[Items from a data source]:

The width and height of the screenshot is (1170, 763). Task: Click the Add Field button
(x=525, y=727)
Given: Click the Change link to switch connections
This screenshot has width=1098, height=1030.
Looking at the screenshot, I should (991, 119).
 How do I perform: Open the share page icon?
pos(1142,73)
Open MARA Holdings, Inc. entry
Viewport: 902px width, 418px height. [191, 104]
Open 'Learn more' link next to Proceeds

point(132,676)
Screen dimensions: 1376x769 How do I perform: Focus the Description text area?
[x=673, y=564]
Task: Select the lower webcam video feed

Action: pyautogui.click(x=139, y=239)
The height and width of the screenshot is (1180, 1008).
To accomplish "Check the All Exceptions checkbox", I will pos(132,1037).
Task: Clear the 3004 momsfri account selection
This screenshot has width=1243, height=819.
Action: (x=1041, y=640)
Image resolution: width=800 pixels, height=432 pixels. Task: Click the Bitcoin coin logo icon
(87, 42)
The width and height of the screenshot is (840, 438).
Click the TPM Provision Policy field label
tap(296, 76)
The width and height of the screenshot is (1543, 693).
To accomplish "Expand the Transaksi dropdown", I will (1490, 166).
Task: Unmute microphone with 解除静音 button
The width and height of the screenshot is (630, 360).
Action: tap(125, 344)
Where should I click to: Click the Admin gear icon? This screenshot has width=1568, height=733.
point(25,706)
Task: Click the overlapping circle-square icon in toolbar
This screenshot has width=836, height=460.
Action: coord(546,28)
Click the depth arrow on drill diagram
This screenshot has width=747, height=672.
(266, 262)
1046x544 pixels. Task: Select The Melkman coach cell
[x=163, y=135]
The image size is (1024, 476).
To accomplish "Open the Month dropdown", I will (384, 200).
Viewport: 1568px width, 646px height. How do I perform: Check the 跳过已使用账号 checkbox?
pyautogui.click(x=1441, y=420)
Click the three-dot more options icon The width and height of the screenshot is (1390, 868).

[Exercise requirements]: An exact reproduction of all the entries above is the expected answer.

[Response]:
The width and height of the screenshot is (1170, 763). Task: Click the Add Field button
(x=525, y=727)
Given: Click the Change link to switch connections
This screenshot has width=1098, height=1030.
Looking at the screenshot, I should (991, 119).
 How do I perform: Open the share page icon?
pos(1142,73)
Open MARA Holdings, Inc. entry
Viewport: 902px width, 418px height. [191, 104]
Open 'Learn more' link next to Proceeds

point(132,676)
Screen dimensions: 1376x769 How do I perform: Focus the Description text area?
[x=673, y=564]
Task: Select the lower webcam video feed

Action: pyautogui.click(x=139, y=239)
The height and width of the screenshot is (1180, 1008).
To accomplish "Check the All Exceptions checkbox", I will pos(132,1037).
Task: Clear the 3004 momsfri account selection
This screenshot has width=1243, height=819.
Action: (x=1041, y=640)
Image resolution: width=800 pixels, height=432 pixels. Task: Click the Bitcoin coin logo icon
(87, 42)
The width and height of the screenshot is (840, 438).
Click the TPM Provision Policy field label
tap(296, 76)
The width and height of the screenshot is (1543, 693).
To accomplish "Expand the Transaksi dropdown", I will (1490, 166).
Task: Unmute microphone with 解除静音 button
The width and height of the screenshot is (630, 360).
Action: tap(125, 344)
Where should I click to: Click the Admin gear icon? This screenshot has width=1568, height=733.
point(25,706)
Task: Click the overlapping circle-square icon in toolbar
This screenshot has width=836, height=460.
Action: coord(546,28)
Click the depth arrow on drill diagram
This screenshot has width=747, height=672.
(266, 262)
1046x544 pixels. Task: Select The Melkman coach cell
[x=163, y=135]
The image size is (1024, 476).
To accomplish "Open the Month dropdown", I will (384, 200).
Viewport: 1568px width, 646px height. How do I perform: Check the 跳过已使用账号 checkbox?
pyautogui.click(x=1441, y=420)
Click the three-dot more options icon The width and height of the screenshot is (1390, 868).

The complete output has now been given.